How to sweeten the customer experience – even when we social distance

So, you can’t interact with customers these days. That doesn’t mean you can’t make the customer experience feel intimate. Here’s how to sweeten the experience while social distancing. 

The key is make experiences more personal now, whether you see customers often, seldom or never – or whether those experiences are through masks, over the phone or online.

Here’s expert advice and proven strategies for making the customer experience better while keeping distance:

1. Make support personal

People have less human contact. So many have used their phones to actually talk to people again, rather than just text or post on social media. That’s your opportunity to personalize experiences by encouraging customers to spend time talking to your experts.

For instance, Inc.com shared this: Email provider Superhuman gives customers a 30-minute training session when they sign on. It’s not just online tutorials and YouTube videos. It’s a service pro walking customers through the system. And customers love the experience so much they pay for the service when there’s so many free email providers out there.

Similarly, Bloomscape, a plant-delivery service, offers customers Plant Mom, a team of experts who can talk customers through a plant crisis or just maintenance.

2. Go old school

The handwritten word still holds a lot of sentiment. Not many personal messages arrive in people’s mailboxes any more, so when one does, it stands out.

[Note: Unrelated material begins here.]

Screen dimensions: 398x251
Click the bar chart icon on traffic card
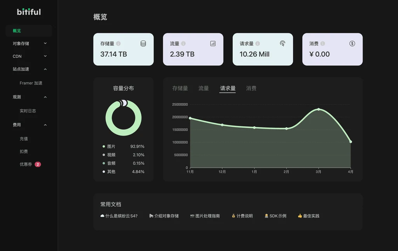pyautogui.click(x=213, y=44)
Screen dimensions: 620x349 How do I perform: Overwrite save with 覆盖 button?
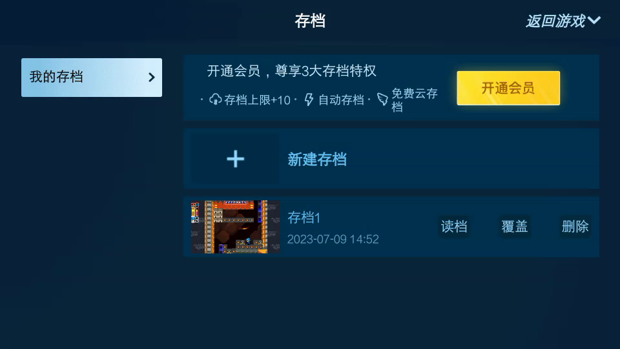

EFYTAL, a jewelry retailer who grew big enough to gain a presence on Amazon, sends personal thank-you messages with orders as small as a single, inexpensive bracelet. Similarly, Min & Mon, a handbag and accessories label, adds a personal note, addressing every customer. The owners say they feel privileged that customers chose them.

3. Give frontline service pros the power to impress

Many organizations tell frontline service, sales and support professionals to do right by customers. But only some put their money where their mouths are, giving employees the resources to make customers’ experiences personal and special.

For instance, Artifact Uprising didn’t give employees a handbook to resolve customers’ issues or come up with solutions. Instead, they encouraged them to be creative and sensible. In one case, that led a customer experience professional to work with production employees to create a special “engagement book” for a customer who envisioned it but didn’t know exactly how to make it.

4. Up your social media game

Some customers consider social media a personal experience, as long as they feel connected to a real person on the other side of the chat. That means fewer chat bots and more actual people.

Encourage service pros who handle your social media platforms to put real photos of themselves in their profile and add something personal (but not too personal) – such as a hobby, affinity for pets or subject interest.

5. Make time for empathy

Customers want to connect with the people they talk to more than ever. Give employees extra time to make connections, show extra interest and express concern when necessary. Focus on quality calls, not just quantity.

For instance, (and this is a personal experience), a census checker asking about primary and secondary residences of kids in my household, perked up when I told her the college my daughter attended. Turns out, the census employee told me, her boyfriend went to the same small school and named his business using the university’s name spelled backward. A quick connecting story made a mundane experience memorable and personal.